In Nordfriesland war das Schmiedehandwerk traditionell eng mit der alles beherrschenden Landwirtschaft verbunden. Ob Pferde beschlagen, landwirtschaftliche Geräte und Transportmittel herstellen und reparieren, Spaten aufstielen oder Messerschleifen, alles erledigte der Schmied. Selbst die Nägel wurden noch von Hand geschmiedet. Man traf sich in der Schmiede zum Klönen und die Kinder schauten nach der Schule dem Schmied bewundernd bei der Arbeit zu. Eine Schmiede war für das Dorf ein unentbehrlicher Mittelpunkt.

 

In Langenhorn gab es bis zu vier Schmieden. Sie standen in Konkurrenz, aber dadurch, dass der eine ein besserer Hufschmied war und der andere vorzügliche Sensen schmiedete, verteilte sich die Arbeit.

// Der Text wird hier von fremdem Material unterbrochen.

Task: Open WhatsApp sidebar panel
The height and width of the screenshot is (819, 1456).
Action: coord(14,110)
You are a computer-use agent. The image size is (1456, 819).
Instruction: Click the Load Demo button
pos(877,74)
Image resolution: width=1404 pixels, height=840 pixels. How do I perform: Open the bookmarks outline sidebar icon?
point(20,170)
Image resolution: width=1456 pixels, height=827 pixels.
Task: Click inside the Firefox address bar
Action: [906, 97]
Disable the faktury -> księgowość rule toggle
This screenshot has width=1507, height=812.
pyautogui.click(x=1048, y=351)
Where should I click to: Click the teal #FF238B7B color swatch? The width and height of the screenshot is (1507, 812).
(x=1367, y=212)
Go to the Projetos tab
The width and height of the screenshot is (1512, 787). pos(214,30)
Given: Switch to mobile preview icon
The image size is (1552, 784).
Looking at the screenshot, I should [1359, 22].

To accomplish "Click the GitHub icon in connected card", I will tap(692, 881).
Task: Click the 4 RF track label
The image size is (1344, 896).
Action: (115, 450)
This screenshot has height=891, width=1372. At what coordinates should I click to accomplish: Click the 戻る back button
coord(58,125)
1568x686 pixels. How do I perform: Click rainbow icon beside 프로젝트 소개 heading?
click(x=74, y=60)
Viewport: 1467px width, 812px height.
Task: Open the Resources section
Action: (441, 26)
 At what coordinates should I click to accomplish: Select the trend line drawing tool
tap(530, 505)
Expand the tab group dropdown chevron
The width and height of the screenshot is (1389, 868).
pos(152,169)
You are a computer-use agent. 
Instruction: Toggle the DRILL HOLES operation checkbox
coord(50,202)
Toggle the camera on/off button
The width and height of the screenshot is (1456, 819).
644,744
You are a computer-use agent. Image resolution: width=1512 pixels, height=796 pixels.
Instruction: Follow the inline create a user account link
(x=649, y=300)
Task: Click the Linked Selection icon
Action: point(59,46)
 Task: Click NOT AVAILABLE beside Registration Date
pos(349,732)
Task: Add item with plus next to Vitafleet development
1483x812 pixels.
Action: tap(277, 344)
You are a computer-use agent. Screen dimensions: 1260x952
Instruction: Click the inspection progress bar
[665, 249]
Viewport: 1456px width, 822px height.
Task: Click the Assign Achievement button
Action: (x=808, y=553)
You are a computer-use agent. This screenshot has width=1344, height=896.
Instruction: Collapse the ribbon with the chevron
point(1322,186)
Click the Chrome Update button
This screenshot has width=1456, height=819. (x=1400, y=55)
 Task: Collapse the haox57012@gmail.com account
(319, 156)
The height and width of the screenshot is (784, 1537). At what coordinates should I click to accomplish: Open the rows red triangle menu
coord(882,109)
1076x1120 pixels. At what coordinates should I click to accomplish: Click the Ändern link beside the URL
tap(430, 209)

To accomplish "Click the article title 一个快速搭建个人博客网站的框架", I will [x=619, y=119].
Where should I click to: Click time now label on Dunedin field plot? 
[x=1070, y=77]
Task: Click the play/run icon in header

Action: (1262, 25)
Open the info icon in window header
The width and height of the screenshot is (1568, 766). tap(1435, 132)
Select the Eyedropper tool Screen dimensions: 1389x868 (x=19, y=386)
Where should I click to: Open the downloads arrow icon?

Die Ursprünge der West- Langenhorner Schmiede am Friedrich-Paulsen-Denkmal gehen vermutlich auf das 18. Jahrhundert zurück. Zuerst stand nur die Schmiede, der Anbau kam später hinzu und diente als Beschlagraum. Meist kamen die Bauern bei Schlechtwetter gleich mit mehreren Pferden. Im Beschlagraum konnten 4 oder 5 Pferde auf einmal beschlagen werden.

 

Oftmals konnten die Schmiede von den Erträgen alleine nicht leben, sie betrieben nebenbei noch Landwirtschaft. Die industrielle Herstellung von Eisenwaren und der Strukturwandel in der Landwirtschaft ließ die meisten Schmieden verschwinden.

 

Einige wandten sich der Reparatur von Maschinen und Autos zu oder übernahmen Kunstschmiedearbeiten. Die Langenhorner Schmiede dient heute einem Künstler als Atelier.